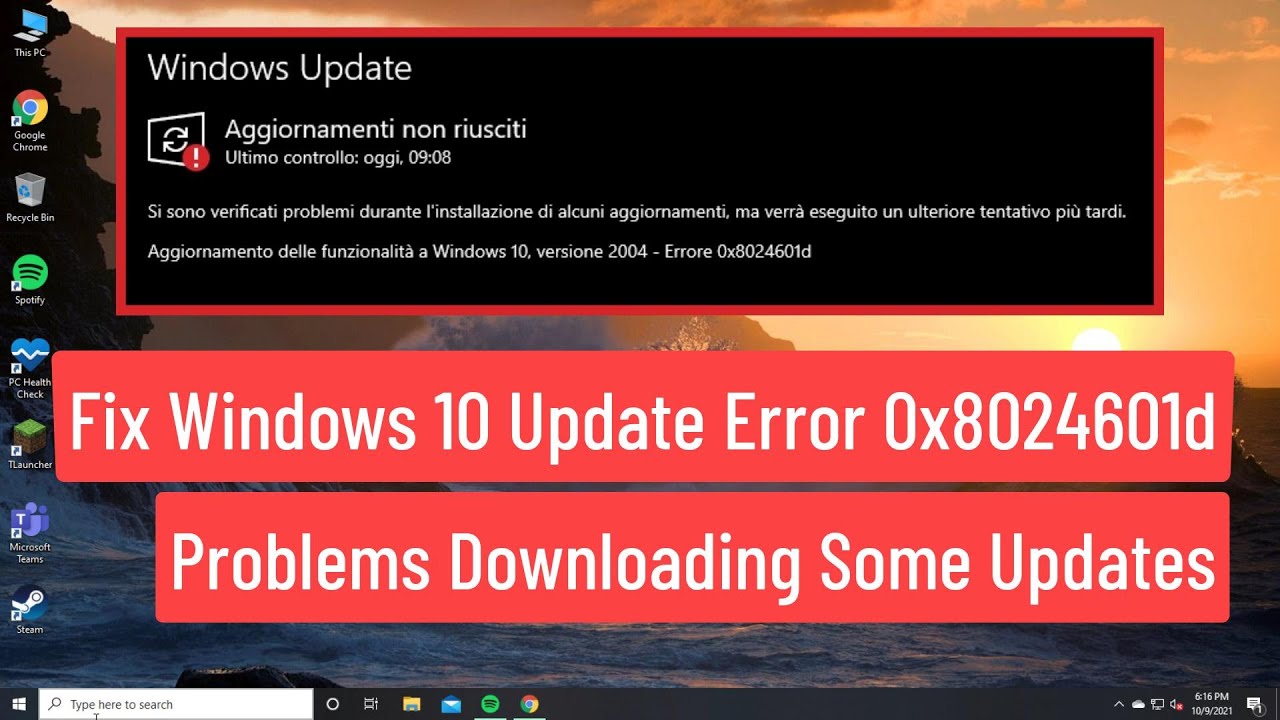Open Task View on the taskbar
1280x720 pixels.
(371, 704)
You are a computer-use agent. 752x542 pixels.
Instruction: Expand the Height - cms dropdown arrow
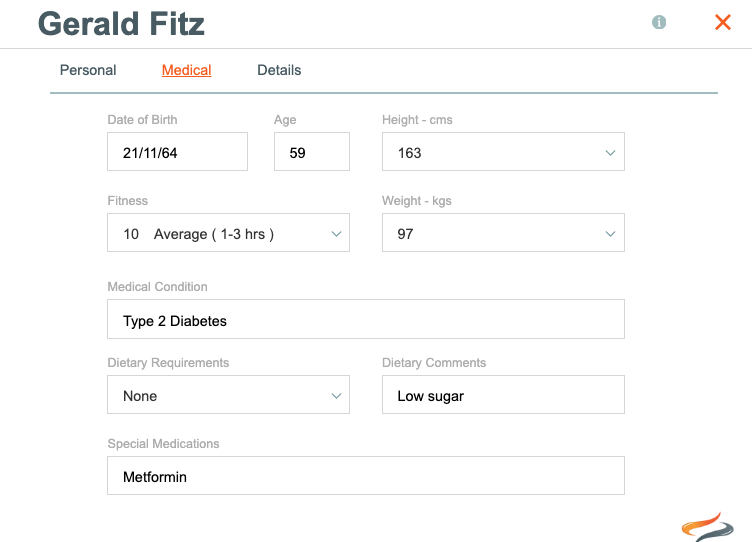pos(610,153)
★ ★ ★ ★ ★ ★ ★
* PROMPT
From the line containing "You are a computer-use agent. 752x542 pixels." to the last line of the listing above, transcribe each line exactly, skipping the pictures.

* ANSWER SPACE
You are a computer-use agent. 752x542 pixels.
Instruction: Expand the Height - cms dropdown arrow
pos(610,153)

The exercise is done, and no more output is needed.